What artworks would you have/do you have in your drawing room?
I would reinstall Wolfgang Tillmans’s Concorde Grid (1997) from his Chisenhale show, I Didn’t Inhale. He photographed the jet at different angles as it passed over the countryside. That plane—a vexed symbol of technological progress and its possibility of reversal—has always captured my imagination.
What books would you read/are you reading in your drawing room?
Diaries and letters by writers, artists, musicians, socialites, and politicians, with highlights from Edmond and Jules de Goncourt, Virginia Woolf, Victor Klemperer, Langston Hughes, Robert Duncan, Elizabeth Bishop, Herve Guibert, Susan Sontag, Derek Jarman, and Kathleen Collins.
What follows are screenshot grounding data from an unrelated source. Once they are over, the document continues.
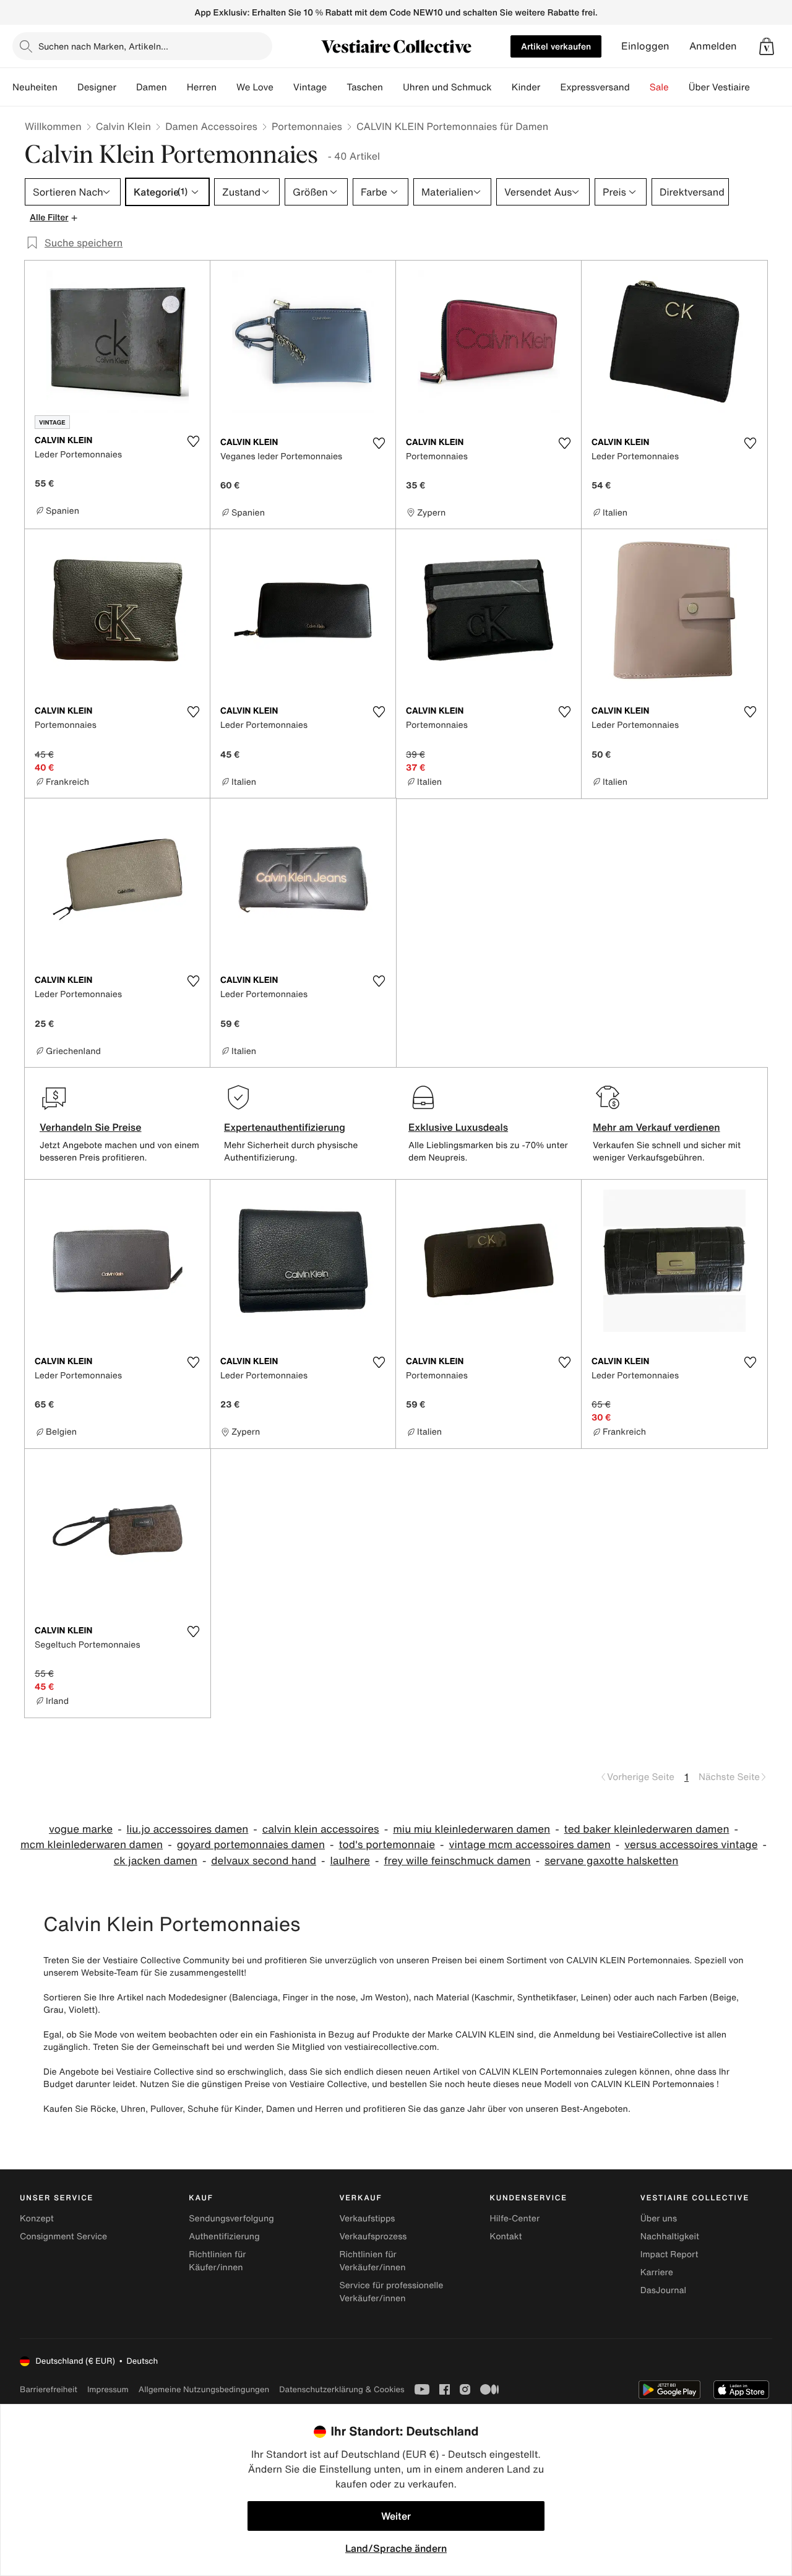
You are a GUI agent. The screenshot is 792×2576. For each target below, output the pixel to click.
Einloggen (645, 46)
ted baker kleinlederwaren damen (647, 1829)
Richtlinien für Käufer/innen (217, 2261)
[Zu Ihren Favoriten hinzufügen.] (193, 441)
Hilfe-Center (515, 2218)
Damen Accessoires (211, 126)
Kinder (526, 87)
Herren (202, 87)
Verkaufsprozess (373, 2236)
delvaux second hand (263, 1861)
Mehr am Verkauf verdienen (656, 1127)
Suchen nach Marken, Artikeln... (103, 46)
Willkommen (53, 126)
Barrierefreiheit (48, 2389)
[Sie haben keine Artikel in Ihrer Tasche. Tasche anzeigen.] (766, 46)
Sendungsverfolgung (231, 2218)
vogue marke (81, 1829)
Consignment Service (63, 2236)
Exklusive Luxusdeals (458, 1127)
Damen (151, 87)
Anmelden (713, 46)
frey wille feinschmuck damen (457, 1861)
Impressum (108, 2389)
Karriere (656, 2272)
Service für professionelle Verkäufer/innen (391, 2292)
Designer (96, 87)
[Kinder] (550, 87)
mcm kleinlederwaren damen (91, 1844)
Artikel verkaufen (556, 46)
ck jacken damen (155, 1861)
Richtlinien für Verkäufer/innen (372, 2261)
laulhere (350, 1861)
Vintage (310, 87)
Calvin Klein (123, 126)
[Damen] (177, 87)
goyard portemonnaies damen (251, 1844)
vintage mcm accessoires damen (530, 1844)
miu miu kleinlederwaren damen (471, 1829)
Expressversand (594, 87)
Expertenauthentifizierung (284, 1127)
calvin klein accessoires (320, 1829)
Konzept (37, 2218)
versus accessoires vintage (690, 1844)
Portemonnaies (307, 126)
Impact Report (669, 2254)
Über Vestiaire (719, 87)
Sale (659, 87)
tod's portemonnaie (386, 1844)
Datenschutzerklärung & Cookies (341, 2389)
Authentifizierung (224, 2236)
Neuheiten (35, 87)
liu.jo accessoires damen (188, 1829)
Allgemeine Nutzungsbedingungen (204, 2389)
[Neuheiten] (67, 87)
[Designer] (126, 87)
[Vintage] (337, 87)
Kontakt (506, 2236)
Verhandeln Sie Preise (91, 1127)
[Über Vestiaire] (760, 87)
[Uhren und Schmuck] (502, 87)
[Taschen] (393, 87)
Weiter (396, 2516)
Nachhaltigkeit (669, 2236)
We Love (254, 87)
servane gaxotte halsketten (611, 1861)
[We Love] (283, 87)
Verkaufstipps (367, 2218)
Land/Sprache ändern (396, 2548)
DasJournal (663, 2290)
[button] (766, 46)
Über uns (658, 2218)
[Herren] (226, 87)
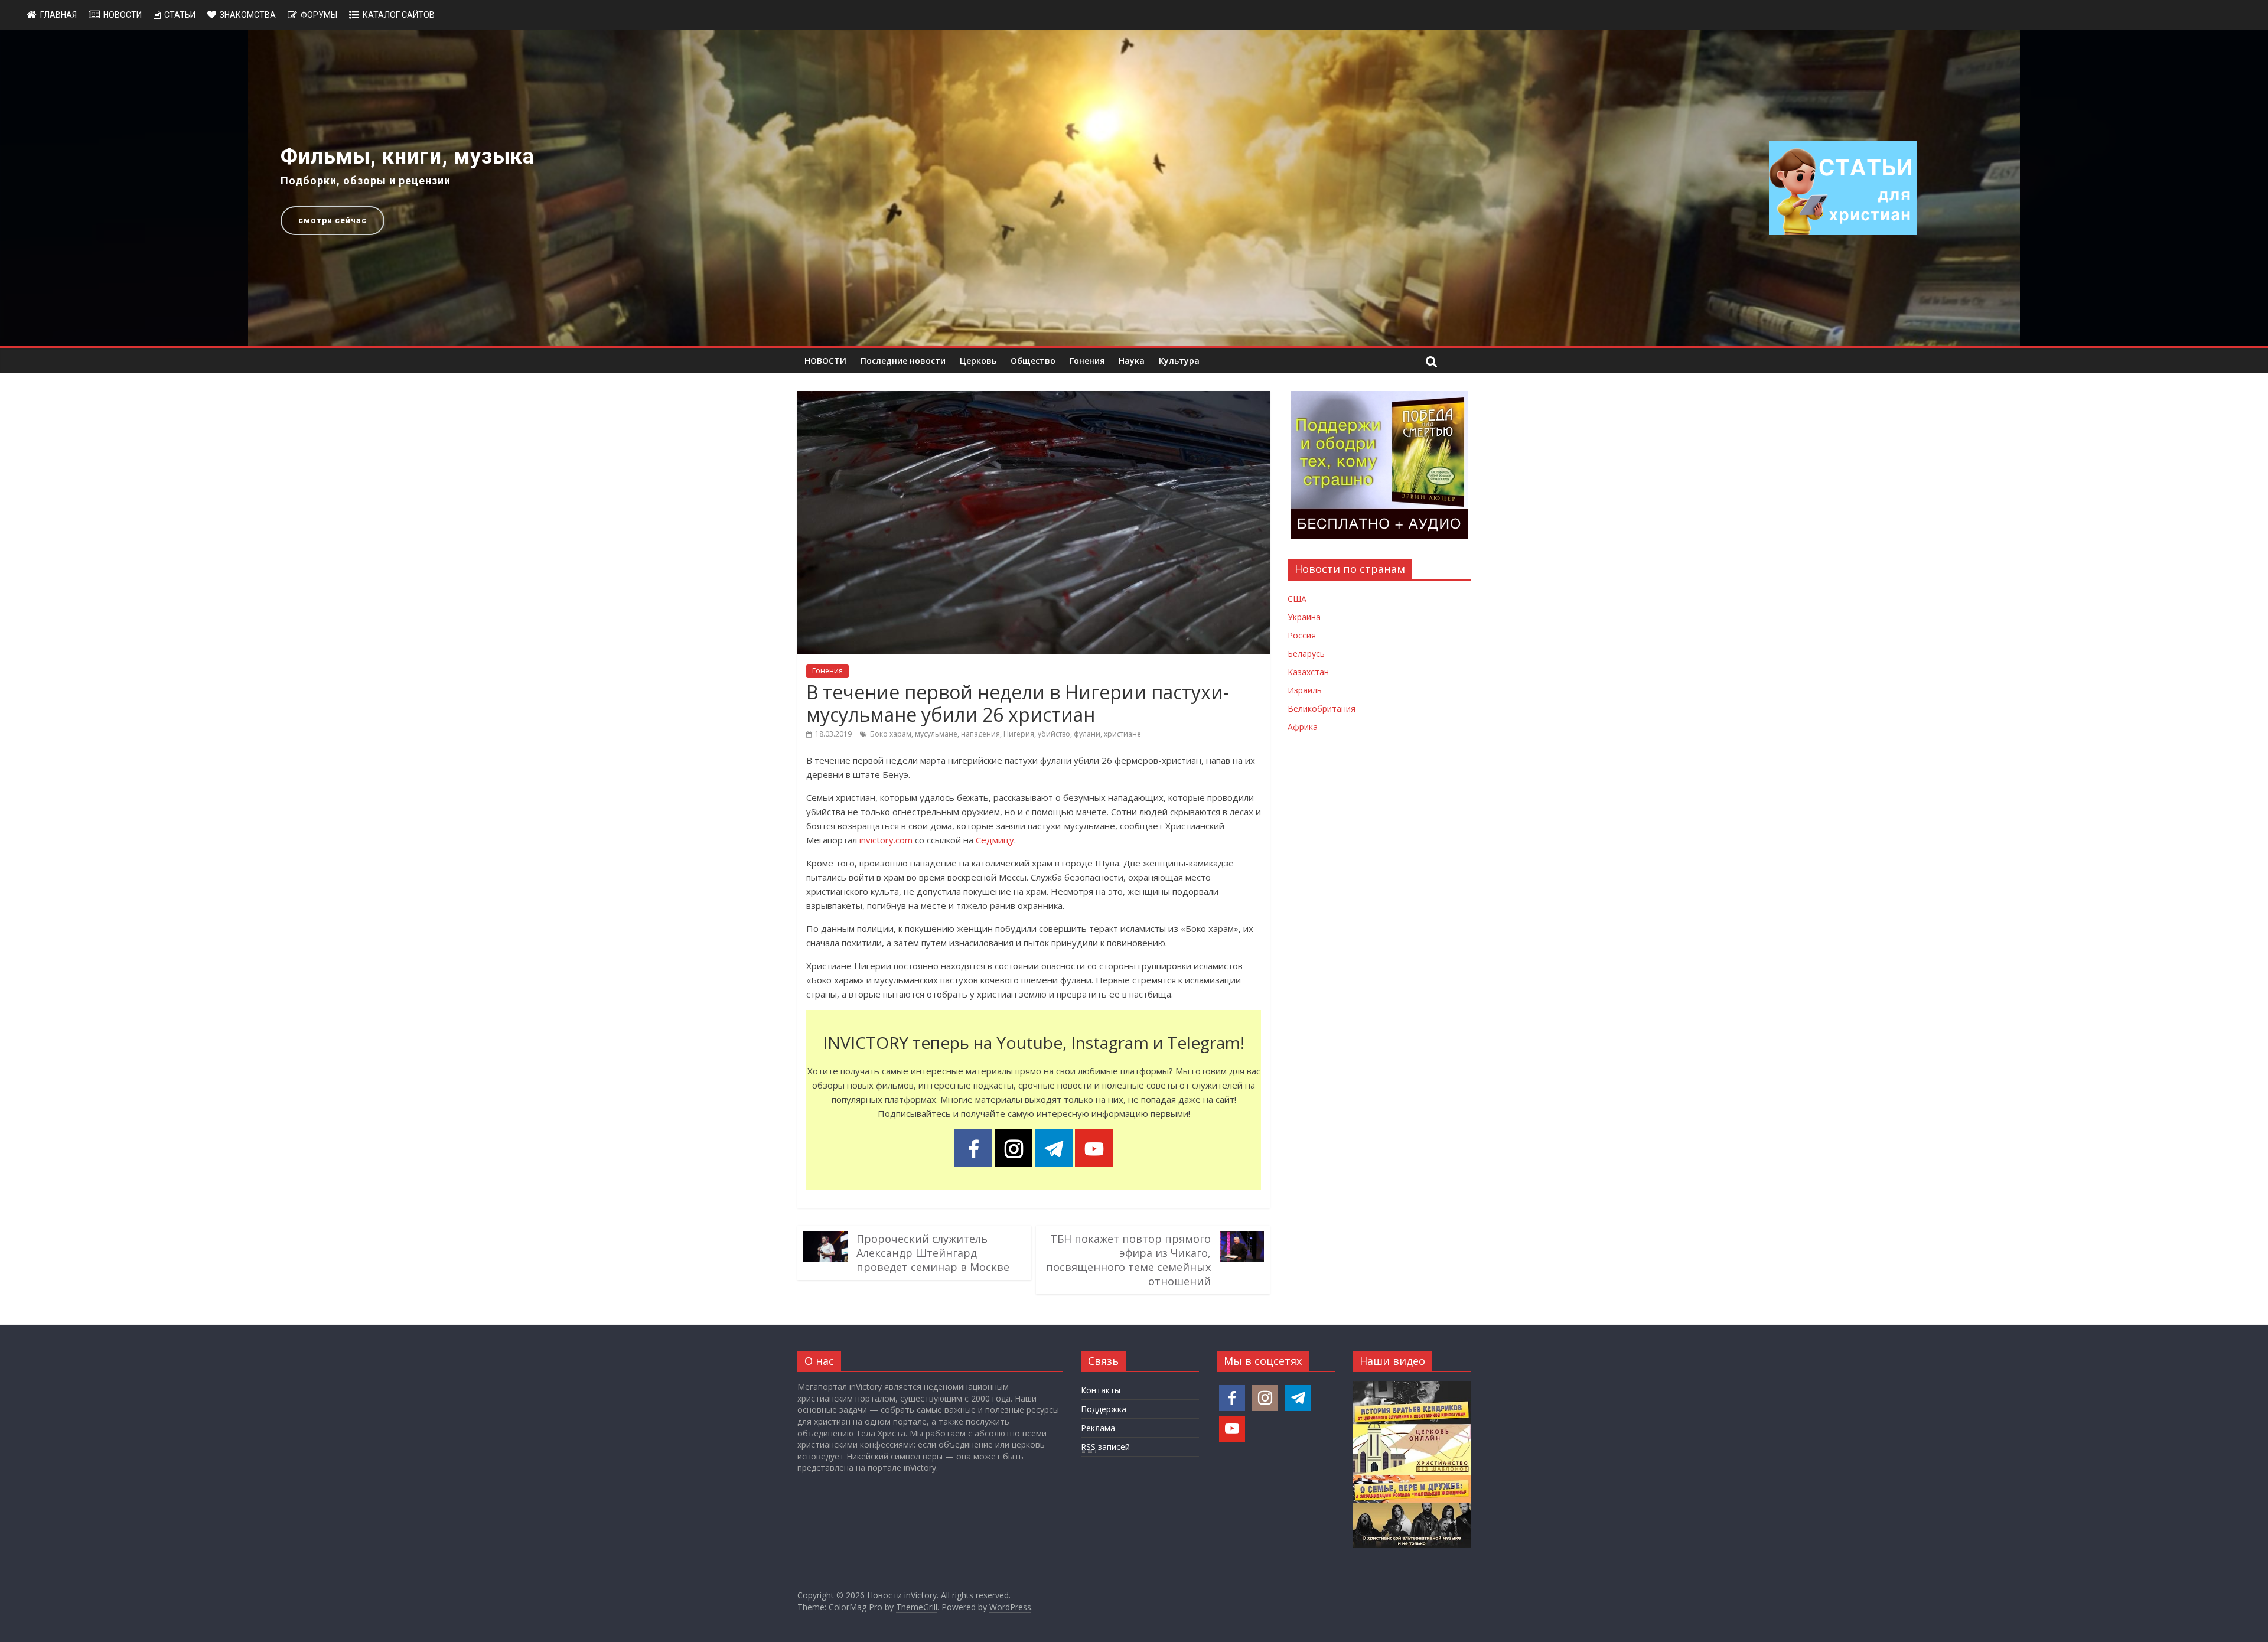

What movies would you watch/are you watching in your drawing room?
Charlie Chaplin’s The Circus (1928), G.W. Pabst’s Pandora’s Box (1929), Orson Welles’sThe Trial (1962), Michelangelo Antonioni’s Red Desert (1964), Pier Paolo Pasolini’s Teorema (1968), Volker Schlöndorff and Margarethe von Trotta’s The Lost Honor of Katerina Blum (1975), Kathleen Collins’s Losing Ground (1982), Gregg Araki’s Nowhere (1997), Olivier Assayas’s Personal Shopper (2016). In that order, and on a loop.
What music would you listen to/are you listening to in your drawing room?
Goldie’s Timeless (1997) and Madonna’s Ray of Light (1998).
Who would you/do you invite into your drawing room?
It’s open to anyone, and all the above is subject to their review.